#### Exercise text

++++++++++++++++++++

14 November 2010

The Case for God by Karen Armstrong

I spent quite a while in the bookshop last month trying to find a book that could counter The God Delusion by Richard Dawkins. I respect Dawkins for his insight in 1976 on genetic evolution and the concept of memes but his recent persuit of atheism I find somewhat less appealing. I had read a little book called The Dawkins Delusion as a possible counter but was extremely disappointed by it.
Finally I stumbled upon this Case for God and the first page has Karen’s biography. Now there was someone who really seemed to know her subject. The book turned out to be much more than an answer to Dawkins and was one of my best reads of 2010.
Right from the start we plunge into the history of religion, shamanism and what might have been similar to Heidegger’s  philosophy of ‘Being’. From the documents of later Neolithic and pastoral societies, we know, Karen writes, that Being rather than aBeing was revered as the ultimate sacred power.

In chapter 3 she writes about, among other Greek  philosophers, Parmenides who became convinced that to attain the truth, human reason must rise above common sense and unverified opinion. The idea of change, for example, was pure convention. The Milesians had been wrong to imagine the world had developed gradually. Reality consisted of a unified, single, complete and eternal being. It might appear that creatures came into being and passed away, but true reality was unaffected by time.

The book then continues through two thousand years of evolution of philosophy, wars and religion until the present day.

“Just as the feats of a dancer or an athlete are impossible for an untrained body and seem superhuman to most of us, these people all developed a spiritual capacity that took them beyond the norm and revealed to their followers the untapped ‘divine’ or ‘enlightened’ potential that exists in any man or woman”.

++++++++++++++++++++

#### Work to complete
Return the portion of the review between "The Case for" and "disappointed by it.", inclusive, reproducing it word for word. Work from the review alone and draw on no outside knowledge.

#### Entries provided

++++++++++++++++++++

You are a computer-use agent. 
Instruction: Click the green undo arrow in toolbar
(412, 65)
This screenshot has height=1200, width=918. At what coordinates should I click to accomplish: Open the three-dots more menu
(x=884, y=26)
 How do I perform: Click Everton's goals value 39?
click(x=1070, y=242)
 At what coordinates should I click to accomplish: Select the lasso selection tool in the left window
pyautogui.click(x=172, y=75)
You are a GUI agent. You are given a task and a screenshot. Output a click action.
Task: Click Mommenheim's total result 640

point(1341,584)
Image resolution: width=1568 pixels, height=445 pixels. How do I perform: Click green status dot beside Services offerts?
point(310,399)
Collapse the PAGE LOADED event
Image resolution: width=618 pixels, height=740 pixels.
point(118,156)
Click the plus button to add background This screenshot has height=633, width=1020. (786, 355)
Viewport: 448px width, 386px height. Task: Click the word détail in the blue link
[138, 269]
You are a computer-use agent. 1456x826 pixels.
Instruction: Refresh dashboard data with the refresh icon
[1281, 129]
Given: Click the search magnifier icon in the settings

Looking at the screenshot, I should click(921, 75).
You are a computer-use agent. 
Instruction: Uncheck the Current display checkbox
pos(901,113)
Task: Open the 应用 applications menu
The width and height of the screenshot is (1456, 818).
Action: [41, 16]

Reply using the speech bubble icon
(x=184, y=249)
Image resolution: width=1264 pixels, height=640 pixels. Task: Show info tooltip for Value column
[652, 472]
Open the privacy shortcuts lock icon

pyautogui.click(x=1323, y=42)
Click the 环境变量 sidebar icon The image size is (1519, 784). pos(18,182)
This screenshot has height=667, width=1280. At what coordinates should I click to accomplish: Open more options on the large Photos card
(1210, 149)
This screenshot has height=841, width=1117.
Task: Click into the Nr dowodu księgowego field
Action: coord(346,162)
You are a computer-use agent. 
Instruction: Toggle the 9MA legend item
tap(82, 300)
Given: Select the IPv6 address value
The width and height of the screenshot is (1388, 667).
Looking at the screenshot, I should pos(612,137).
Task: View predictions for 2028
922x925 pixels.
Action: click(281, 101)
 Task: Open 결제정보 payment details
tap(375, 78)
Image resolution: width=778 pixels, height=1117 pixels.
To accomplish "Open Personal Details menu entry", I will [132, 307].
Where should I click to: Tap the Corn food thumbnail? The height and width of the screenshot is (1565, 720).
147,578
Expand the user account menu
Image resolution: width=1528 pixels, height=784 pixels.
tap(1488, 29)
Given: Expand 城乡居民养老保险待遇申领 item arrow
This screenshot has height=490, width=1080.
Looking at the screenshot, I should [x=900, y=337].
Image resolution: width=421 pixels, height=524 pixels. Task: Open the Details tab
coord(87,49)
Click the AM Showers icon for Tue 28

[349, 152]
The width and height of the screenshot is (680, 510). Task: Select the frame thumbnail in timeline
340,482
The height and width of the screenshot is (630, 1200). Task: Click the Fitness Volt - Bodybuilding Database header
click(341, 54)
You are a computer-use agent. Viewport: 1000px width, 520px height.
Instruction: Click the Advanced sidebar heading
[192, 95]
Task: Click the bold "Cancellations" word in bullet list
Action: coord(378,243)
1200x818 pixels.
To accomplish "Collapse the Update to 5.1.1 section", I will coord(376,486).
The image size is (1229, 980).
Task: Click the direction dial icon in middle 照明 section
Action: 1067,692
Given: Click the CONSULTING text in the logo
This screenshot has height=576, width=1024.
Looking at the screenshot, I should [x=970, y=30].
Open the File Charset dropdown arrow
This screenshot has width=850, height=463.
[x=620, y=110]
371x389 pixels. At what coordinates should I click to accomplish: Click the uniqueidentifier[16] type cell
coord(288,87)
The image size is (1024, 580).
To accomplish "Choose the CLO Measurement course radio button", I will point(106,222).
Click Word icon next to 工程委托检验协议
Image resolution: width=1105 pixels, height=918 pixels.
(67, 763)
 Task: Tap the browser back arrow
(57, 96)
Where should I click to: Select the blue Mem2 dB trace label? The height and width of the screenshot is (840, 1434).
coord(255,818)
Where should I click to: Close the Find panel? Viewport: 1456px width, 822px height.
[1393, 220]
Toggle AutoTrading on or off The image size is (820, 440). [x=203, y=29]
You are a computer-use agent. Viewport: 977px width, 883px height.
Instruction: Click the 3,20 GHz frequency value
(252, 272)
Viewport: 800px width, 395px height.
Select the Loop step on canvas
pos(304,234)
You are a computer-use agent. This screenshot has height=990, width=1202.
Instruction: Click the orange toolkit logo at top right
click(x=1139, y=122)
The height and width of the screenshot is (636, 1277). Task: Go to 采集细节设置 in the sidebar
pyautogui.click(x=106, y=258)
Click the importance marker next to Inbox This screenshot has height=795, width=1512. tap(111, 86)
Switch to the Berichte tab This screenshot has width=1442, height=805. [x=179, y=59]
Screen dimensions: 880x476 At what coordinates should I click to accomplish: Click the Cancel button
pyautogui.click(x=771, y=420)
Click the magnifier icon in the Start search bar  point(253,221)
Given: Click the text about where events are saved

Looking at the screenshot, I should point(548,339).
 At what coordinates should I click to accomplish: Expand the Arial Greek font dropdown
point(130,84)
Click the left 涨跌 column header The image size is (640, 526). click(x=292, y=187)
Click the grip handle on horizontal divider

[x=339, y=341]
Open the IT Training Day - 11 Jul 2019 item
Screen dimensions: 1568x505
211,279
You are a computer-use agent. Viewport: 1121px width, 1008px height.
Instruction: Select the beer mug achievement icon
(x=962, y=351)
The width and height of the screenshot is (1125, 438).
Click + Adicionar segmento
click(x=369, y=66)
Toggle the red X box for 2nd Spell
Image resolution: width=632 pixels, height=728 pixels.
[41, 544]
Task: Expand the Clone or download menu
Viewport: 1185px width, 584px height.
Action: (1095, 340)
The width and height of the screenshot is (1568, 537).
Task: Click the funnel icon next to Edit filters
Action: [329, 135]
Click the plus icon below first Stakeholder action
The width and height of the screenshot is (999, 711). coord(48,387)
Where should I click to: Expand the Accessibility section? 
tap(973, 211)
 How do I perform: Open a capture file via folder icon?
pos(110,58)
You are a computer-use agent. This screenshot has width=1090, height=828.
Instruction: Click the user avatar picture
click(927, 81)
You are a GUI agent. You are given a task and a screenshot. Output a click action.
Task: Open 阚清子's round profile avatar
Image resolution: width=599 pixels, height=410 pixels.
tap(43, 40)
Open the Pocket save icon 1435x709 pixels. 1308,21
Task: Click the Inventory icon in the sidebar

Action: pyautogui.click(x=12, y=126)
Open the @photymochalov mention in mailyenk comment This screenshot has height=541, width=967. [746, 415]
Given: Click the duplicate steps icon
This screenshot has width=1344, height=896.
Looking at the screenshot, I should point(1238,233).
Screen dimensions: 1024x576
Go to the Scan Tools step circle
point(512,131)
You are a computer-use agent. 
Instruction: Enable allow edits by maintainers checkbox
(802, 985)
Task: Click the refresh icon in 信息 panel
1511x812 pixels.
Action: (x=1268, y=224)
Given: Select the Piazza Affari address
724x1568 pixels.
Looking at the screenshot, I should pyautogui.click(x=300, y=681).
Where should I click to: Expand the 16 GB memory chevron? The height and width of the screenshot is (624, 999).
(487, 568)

++++++++++++++++++++

#### Finished task
The Case for God by Karen Armstrong

I spent quite a while in the bookshop last month trying to find a book that could counter The God Delusion by Richard Dawkins. I respect Dawkins for his insight in 1976 on genetic evolution and the concept of memes but his recent persuit of atheism I find somewhat less appealing. I had read a little book called The Dawkins Delusion as a possible counter but was extremely disappointed by it.